# My Daffodils are out



## sallytrafic (Jan 17, 2006)

Snowdrops emerged last week (sometime) but the first two daffodils were in full bloom yesterday.


----------



## zappy61 (May 1, 2005)

Hi Frank,

Arhtur Scargill wants to know is it official or a wild cat?

Nice though isn't it, spring is around the corner.

Graham


----------



## Rapide561 (Oct 1, 2005)

*spring*

Yesterday was very mild, especially in the sunshine.

This morning, I heard a few birds twittering at just after 6.

Russell


----------



## waggy3 (Jun 24, 2008)

sallytrafic said:


> Snowdrops emerged last week (sometime) but the first two daffodils were in full bloom yesterday.


i had a friend that would respond to this by saying .

ihave broad beans in flower at home.
no one ever believed him.
he won many a pint though.

he had half adozen beans in a jar of flour in his pantry.


----------



## locovan (Oct 17, 2007)

It has been lovely to be out in the garden doing a spring tidy up today.
The sun has shone again and the front garden looks so tidy now.
The spring plants are well up.
I hope I can have a go in the back garden tomorrow but I have just heard its going to be colder


----------

◆ **EXERCISE BRIEF**
Copy the passage of the daffodil thread that opens with the words containing "Nice though isn't" and closes with "in the sunshine.", replacing "mild" with "warm". The entries that come after the daffodil thread have no connection to it.

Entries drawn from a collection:
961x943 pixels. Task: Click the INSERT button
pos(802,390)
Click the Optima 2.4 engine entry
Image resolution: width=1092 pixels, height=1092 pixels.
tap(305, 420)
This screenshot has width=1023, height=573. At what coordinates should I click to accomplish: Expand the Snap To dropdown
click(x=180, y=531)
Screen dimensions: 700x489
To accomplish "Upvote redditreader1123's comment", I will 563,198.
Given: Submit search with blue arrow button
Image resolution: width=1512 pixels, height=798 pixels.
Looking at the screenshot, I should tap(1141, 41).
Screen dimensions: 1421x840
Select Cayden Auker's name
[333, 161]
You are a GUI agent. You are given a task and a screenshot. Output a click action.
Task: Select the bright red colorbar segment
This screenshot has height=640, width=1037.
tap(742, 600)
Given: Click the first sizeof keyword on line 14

◆ **TASK RESULT**
Nice though isn't it, spring is around the corner.

Graham


----------



## Rapide561 (Oct 1, 2005)

*spring*

Yesterday was very warm, especially in the sunshine.